Directions for this task: Would you repeat every entry below word for word but drop the images?

Screenshot grounding data
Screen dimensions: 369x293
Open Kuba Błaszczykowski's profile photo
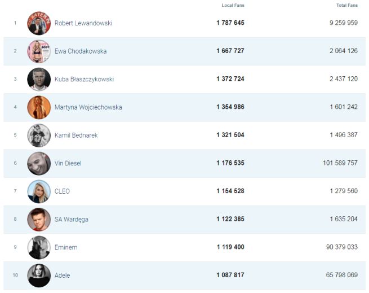(39, 79)
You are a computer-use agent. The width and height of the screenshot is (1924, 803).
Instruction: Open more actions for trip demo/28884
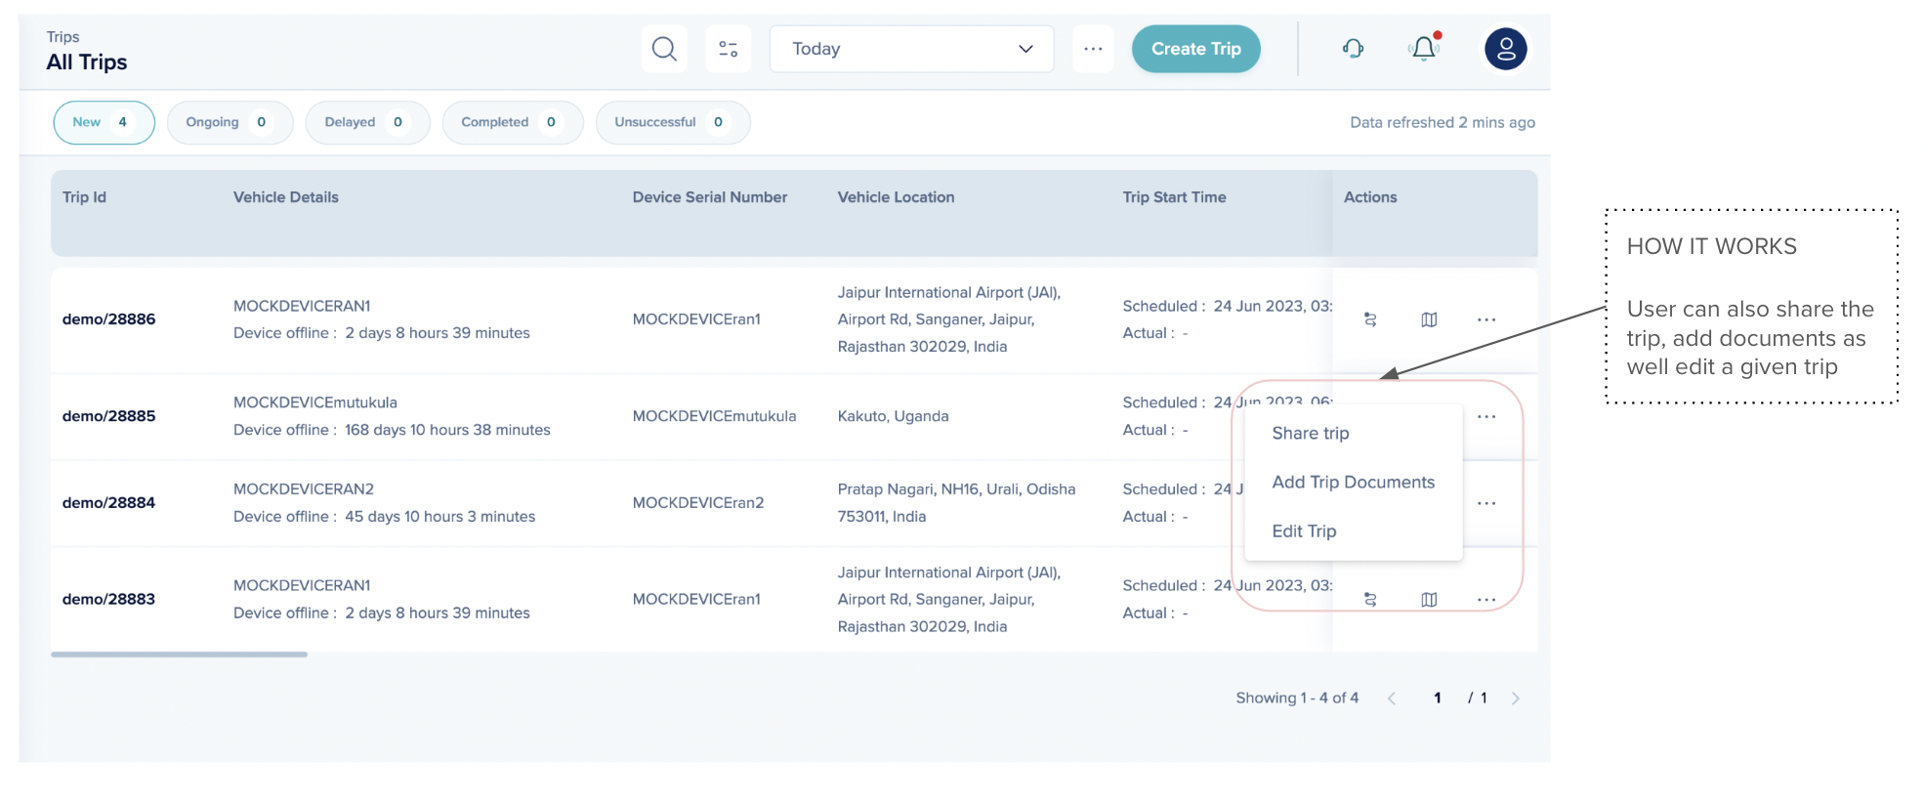(x=1486, y=503)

The completed task:
Screen dimensions: 369x293
Open Kuba Błaszczykowski's profile photo
(39, 79)
You are a computer-use agent. The width and height of the screenshot is (1924, 803).
Instruction: Open more actions for trip demo/28884
(x=1486, y=503)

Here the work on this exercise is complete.